▶ _Task details_
Go line by line through the entries below and copy those containing the string "Open".

BEGIN Recorded data

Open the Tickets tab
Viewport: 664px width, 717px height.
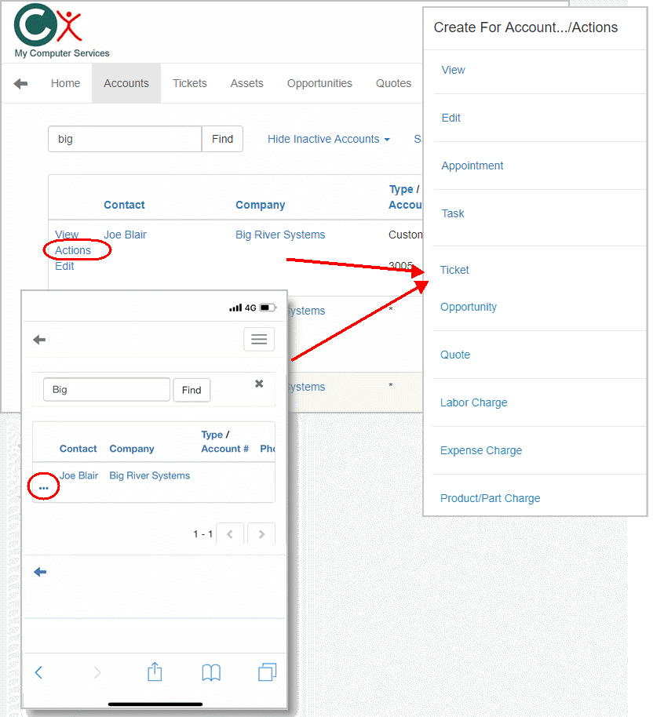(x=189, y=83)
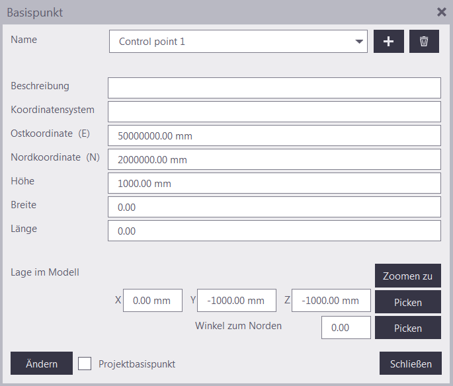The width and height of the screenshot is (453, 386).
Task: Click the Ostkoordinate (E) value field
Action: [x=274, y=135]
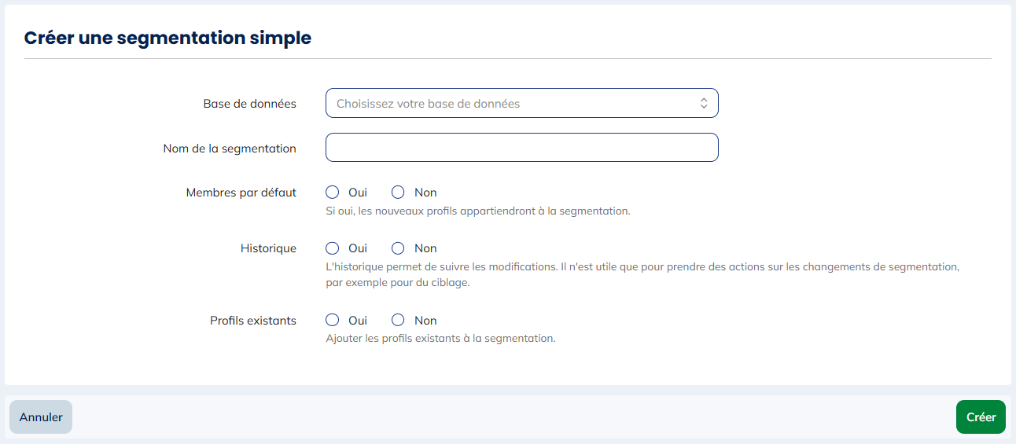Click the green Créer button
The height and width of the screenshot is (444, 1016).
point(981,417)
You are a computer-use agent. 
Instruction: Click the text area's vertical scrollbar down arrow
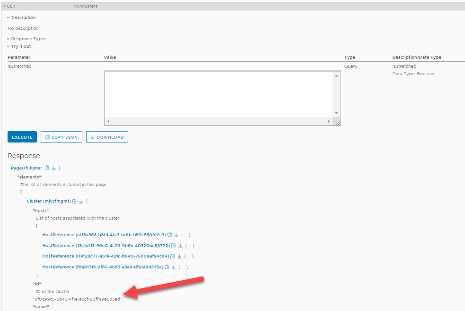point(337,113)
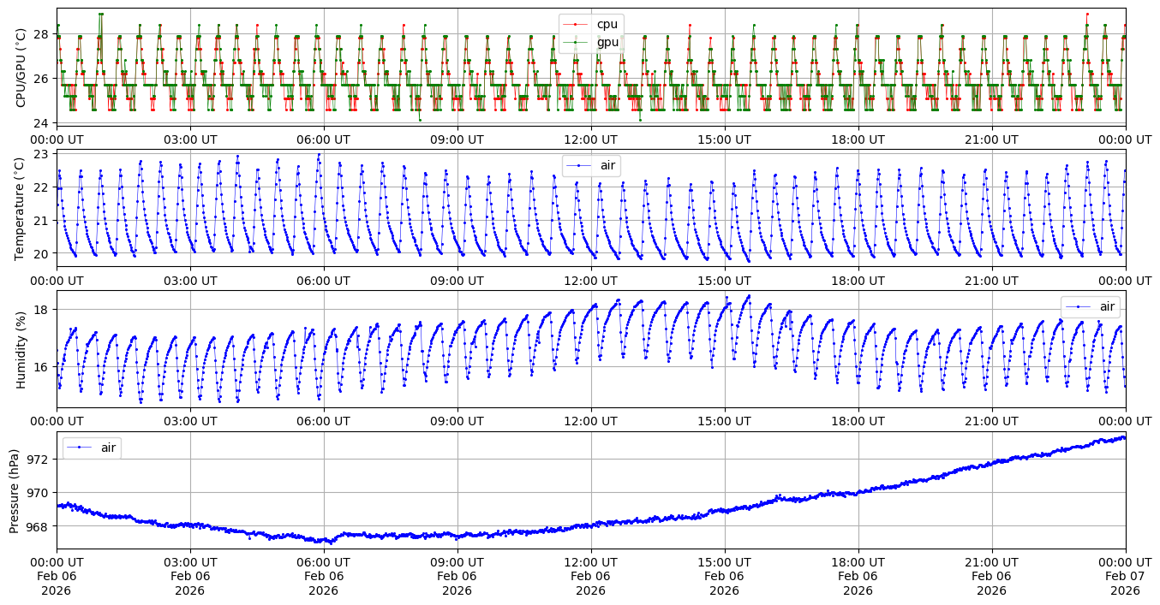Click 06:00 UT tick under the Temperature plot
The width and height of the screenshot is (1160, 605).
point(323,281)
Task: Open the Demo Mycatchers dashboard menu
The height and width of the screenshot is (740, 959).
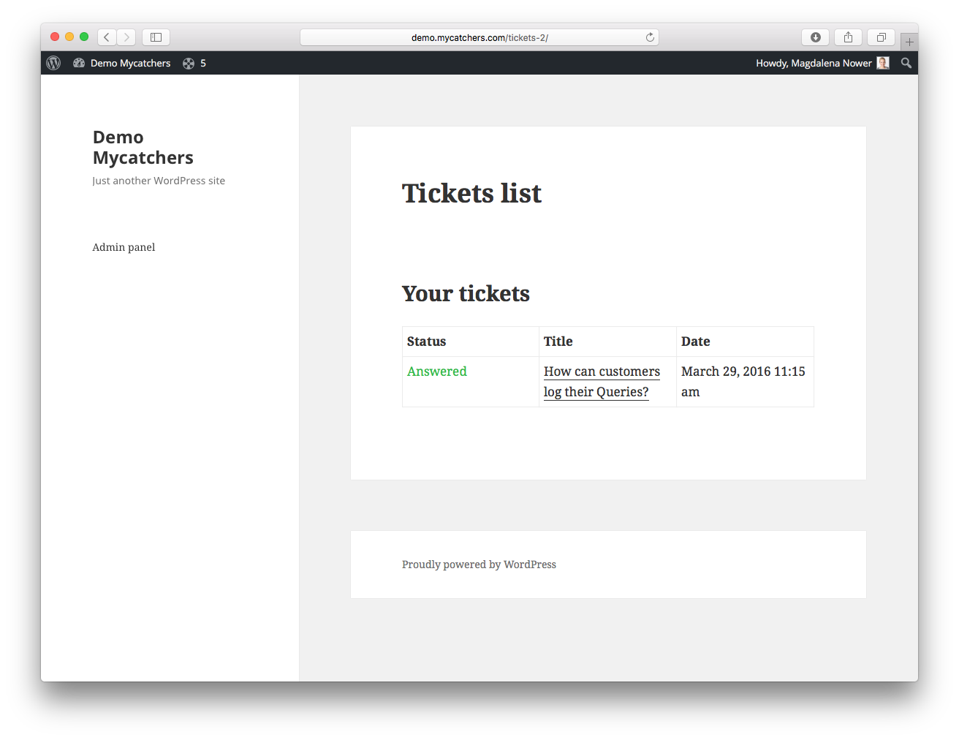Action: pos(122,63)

END Recorded data
BEGIN Recorded data

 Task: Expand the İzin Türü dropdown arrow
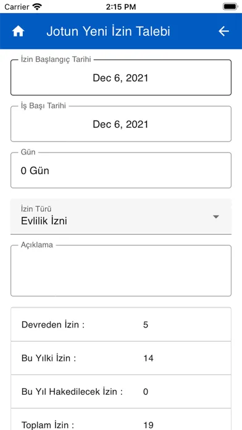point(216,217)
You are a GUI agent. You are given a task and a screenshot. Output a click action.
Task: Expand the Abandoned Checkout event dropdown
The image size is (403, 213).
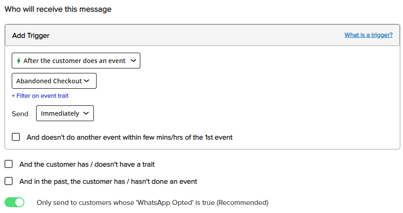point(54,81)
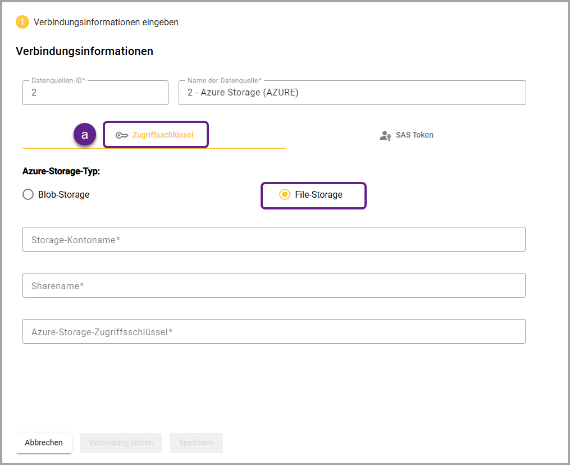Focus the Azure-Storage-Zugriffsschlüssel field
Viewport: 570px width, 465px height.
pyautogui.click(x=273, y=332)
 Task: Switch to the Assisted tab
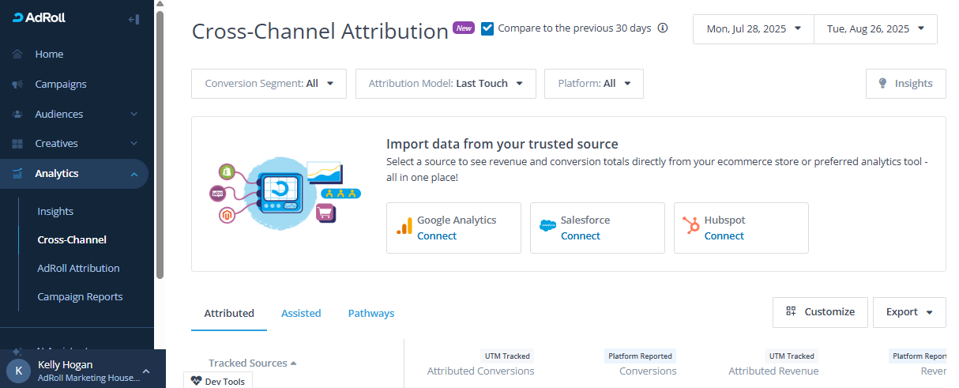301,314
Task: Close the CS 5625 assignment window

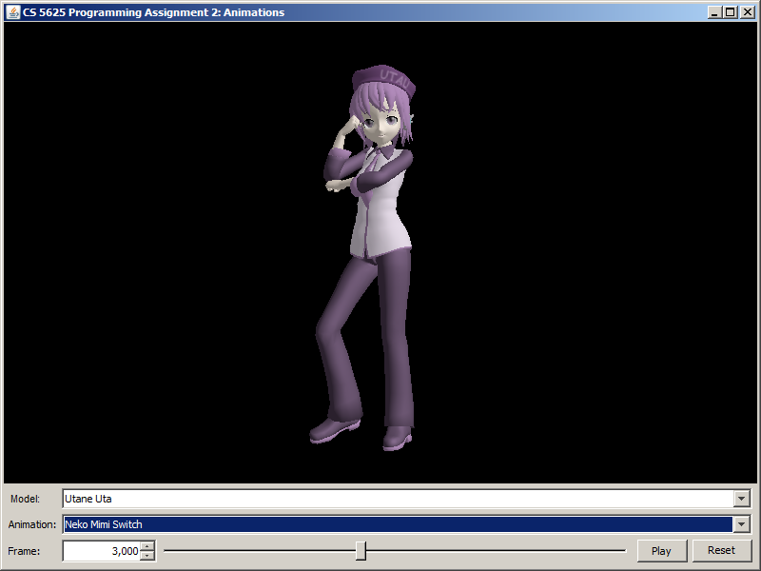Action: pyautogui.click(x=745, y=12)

END Recorded data

▶ _Answer section_
Open the Tickets tab
Task: Open the Demo Mycatchers dashboard menu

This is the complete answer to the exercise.